----- The data
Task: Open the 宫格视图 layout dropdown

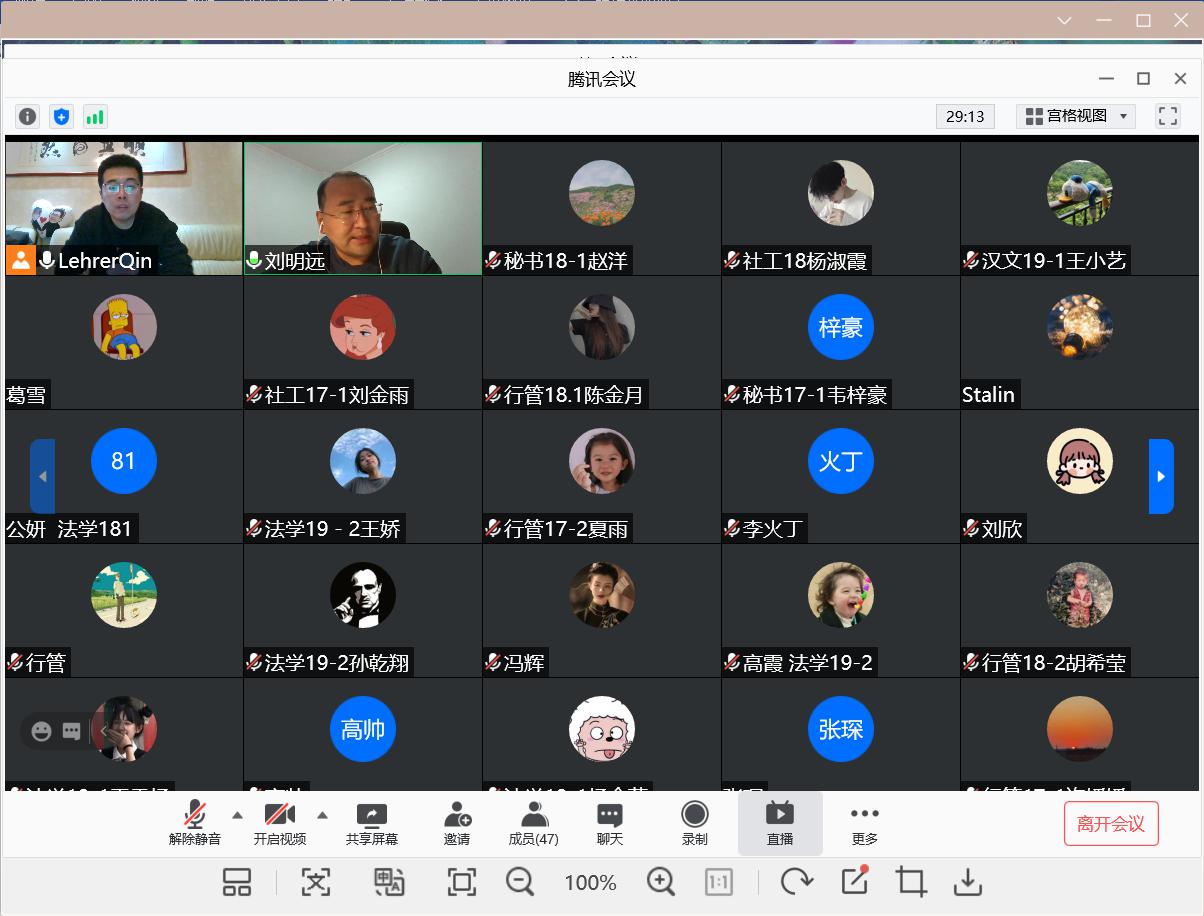Action: (x=1075, y=116)

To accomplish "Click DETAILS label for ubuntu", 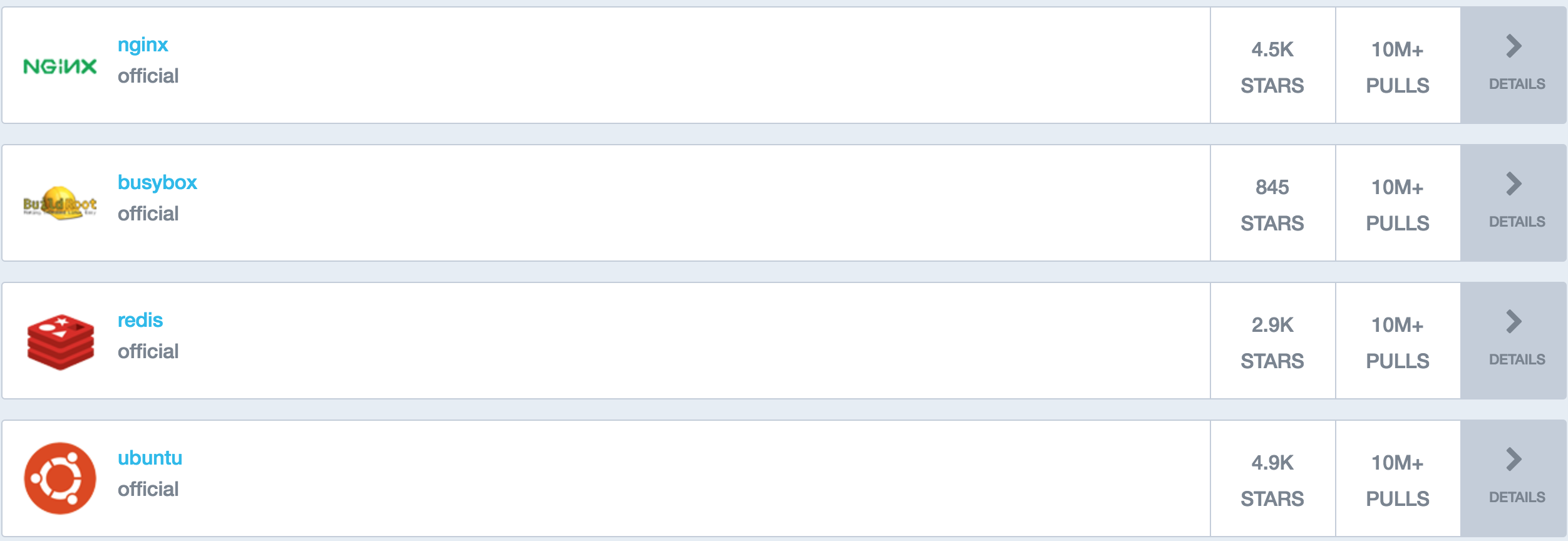I will [1517, 497].
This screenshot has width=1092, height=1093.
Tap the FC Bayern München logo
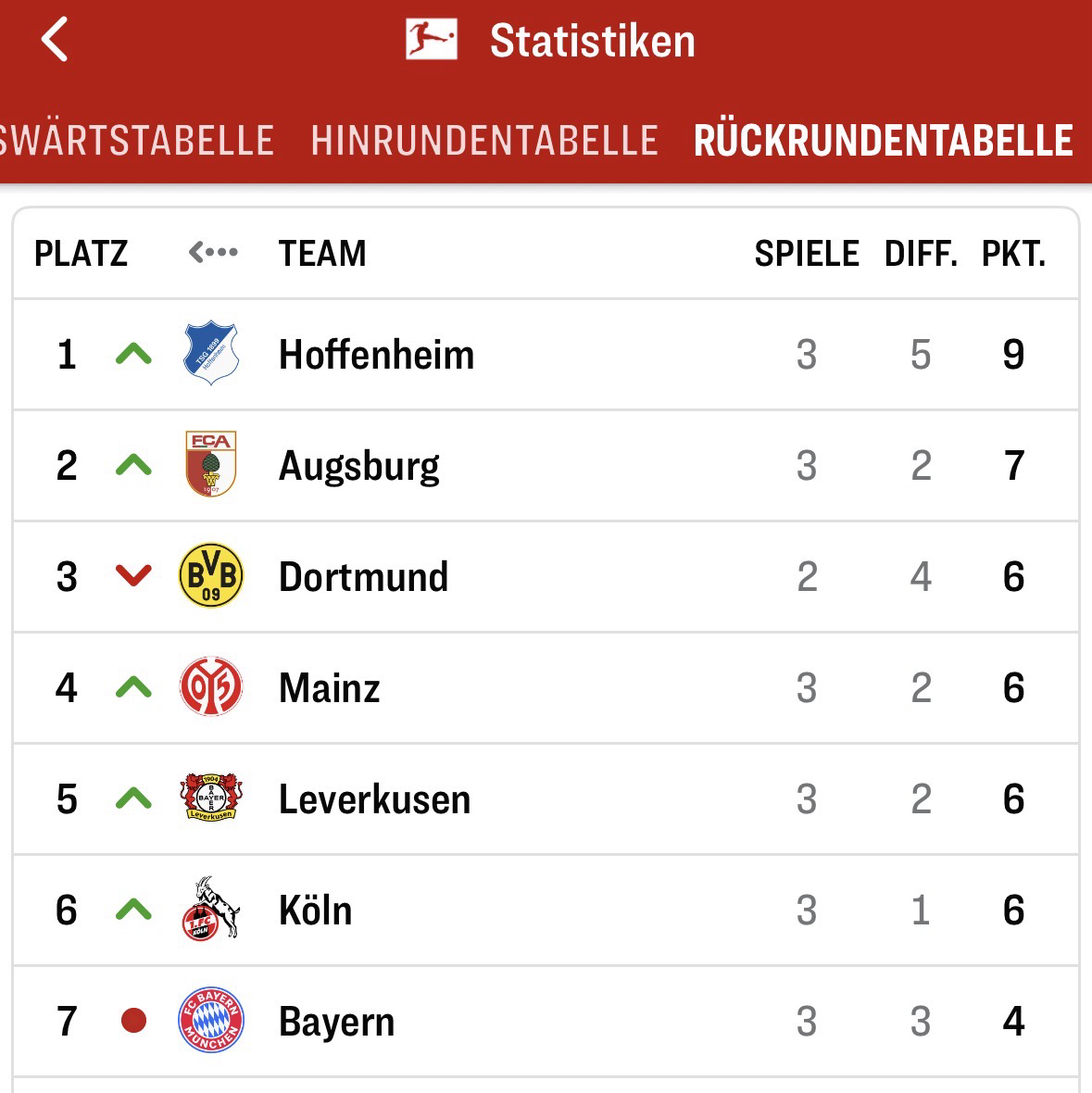click(211, 1021)
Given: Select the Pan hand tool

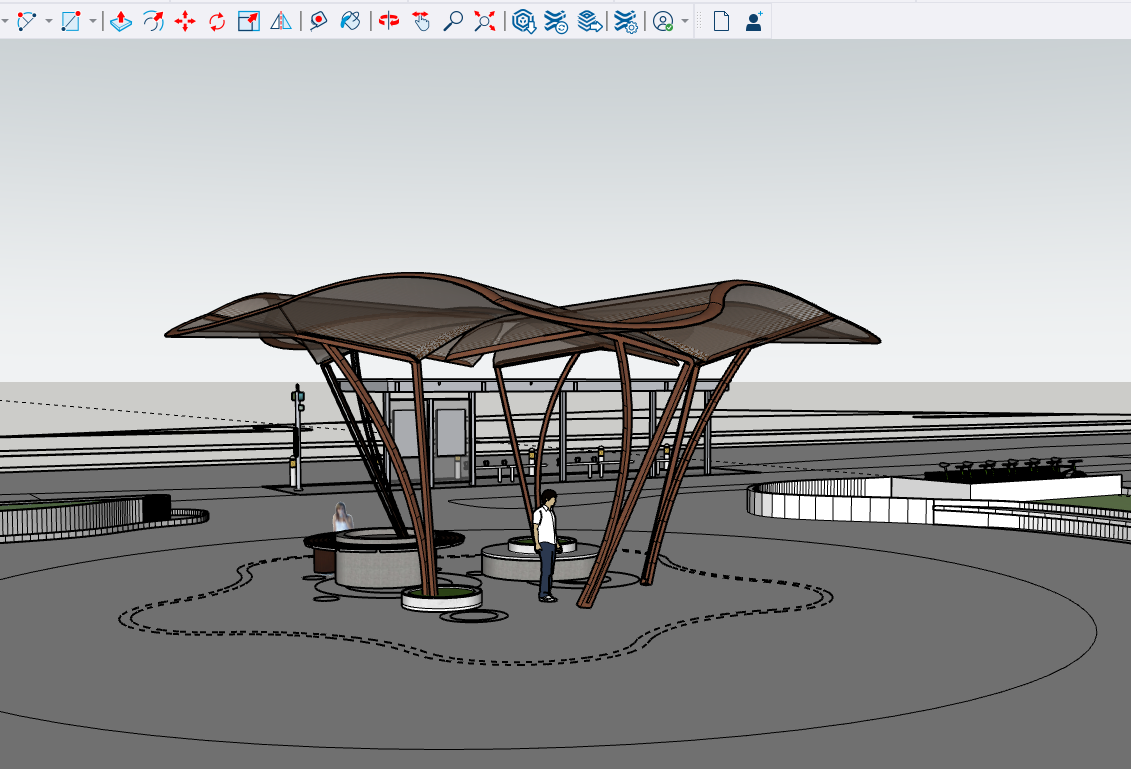Looking at the screenshot, I should [421, 21].
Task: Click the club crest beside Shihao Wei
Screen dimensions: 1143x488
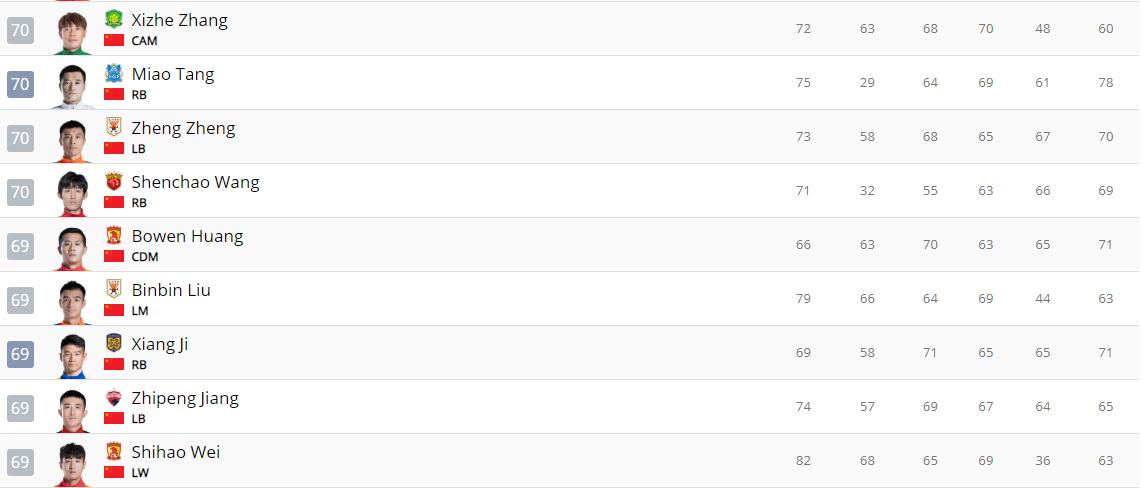Action: point(114,451)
----------
__Exercise details__: The lines to write out run from the one containing "Given: Select the Pan hand tool" through the final line of the material above, both included; write them out exactly, with no pictures.

__Answer space__:
Given: Select the Pan hand tool

Looking at the screenshot, I should [421, 21].
Task: Click the club crest beside Shihao Wei
Screen dimensions: 1143x488
Action: point(114,451)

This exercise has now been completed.